Lamentablemente, la mayor parte de las élites políticas y económicas chilenas sigue en San Rosendo, a pesar de que casi todo el resto del mundo vive ya en la ciudad. En otras palabras, viven ancladas en redes de lealtades personales y percibiendo la competencia directa como una patología a erradicar. Se sigue en una lucha aristocrática por la conducción de las “fuerzas de la historia”, en vez de abrirse a tecnologías democráticas de optimización de las decisiones. De ahí, supongo, la enorme polarización que se da entre las facciones tunqueninas y zapallarinas de nuestras clases dirigentes. Polarización que, por cierto, bloquea importantes procesos de reforma social y amenaza con extenderse al resto de las clases.

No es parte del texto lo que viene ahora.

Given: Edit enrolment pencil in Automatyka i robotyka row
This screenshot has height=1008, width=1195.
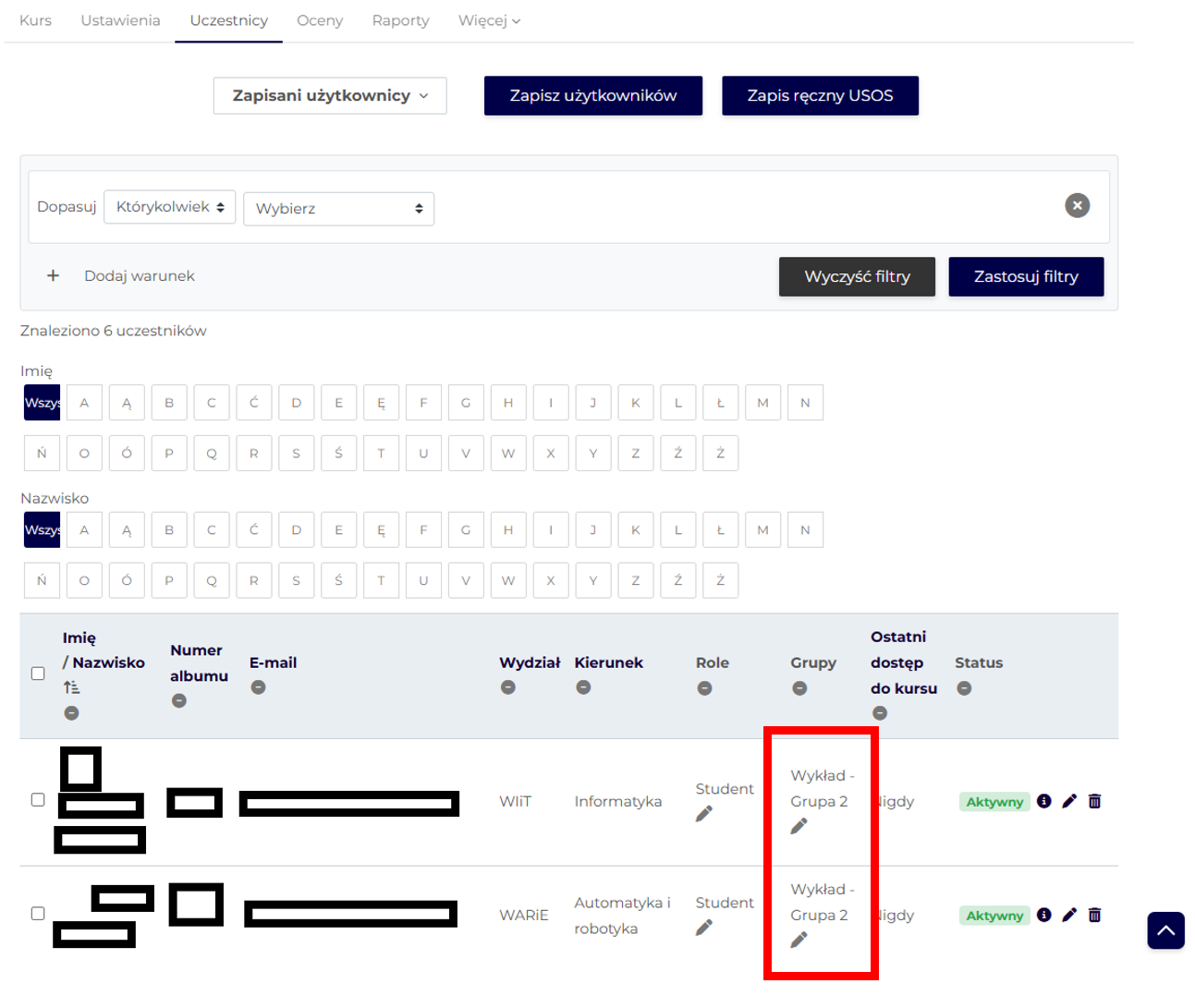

Las declaraciones de Irina Karamanos, pareja del Presidente Boric, en un congreso global de feministas acomodadas de izquierda en España son un excelente ejemplo de este elitismo provinciano. Incapaz de genuina reflexión -que implica observarse a uno mismo-, Karamanos explicó el arrollador resultado del plebiscito constitucional mediante una pueril teoría de la conspiración. La pobre gente, ignorante como es, habría sido engañada por oscuras fuerzas. Fin. La arrogancia con ínfulas aristocráticas de su intervención resulta impresionante: afirmar en tono condescendiente que los pobres incluso habrían temido que les quitaran lo poco y nada que tienen parece sacado directamente de “Esos locos pobres” de Plan Z.
Tras las afirmaciones de Karamanos medra la convicción de que sus propias ideas encarnan la verdadera voluntad popular, tal como se presentaría si no estuviera contaminada y distorsionada por la ignorancia, la dominación y el engaño. Ella y sus amigos serían la vanguardia iluminada del pueblo, le guste o no al pueblo. Una autoimagen salvífica a medio camino entre Robespierre, María Antonieta y “La Misión” que resulta incompatible con la convivencia democrática.
El desafío de democratizar la sociedad chilena pasa, en buena medida, por acuerdos básicos entre las élites que las comprometan con formas colaborativas de competencia. El nuevo proceso constitucional puede ser un buen espacio para encaminar esos acuerdos. El costo es abandonar las pretensiones heroicas de la lucha total. Mandar a Lenin, a Donoso Cortés y a Carl Schmitt, el Dr. Strangelove de la nueva izquierda, al baúl de los recuerdos. Y concentrar las energías en facilitar que pasemos a ser un país con clase media a un país de clase media.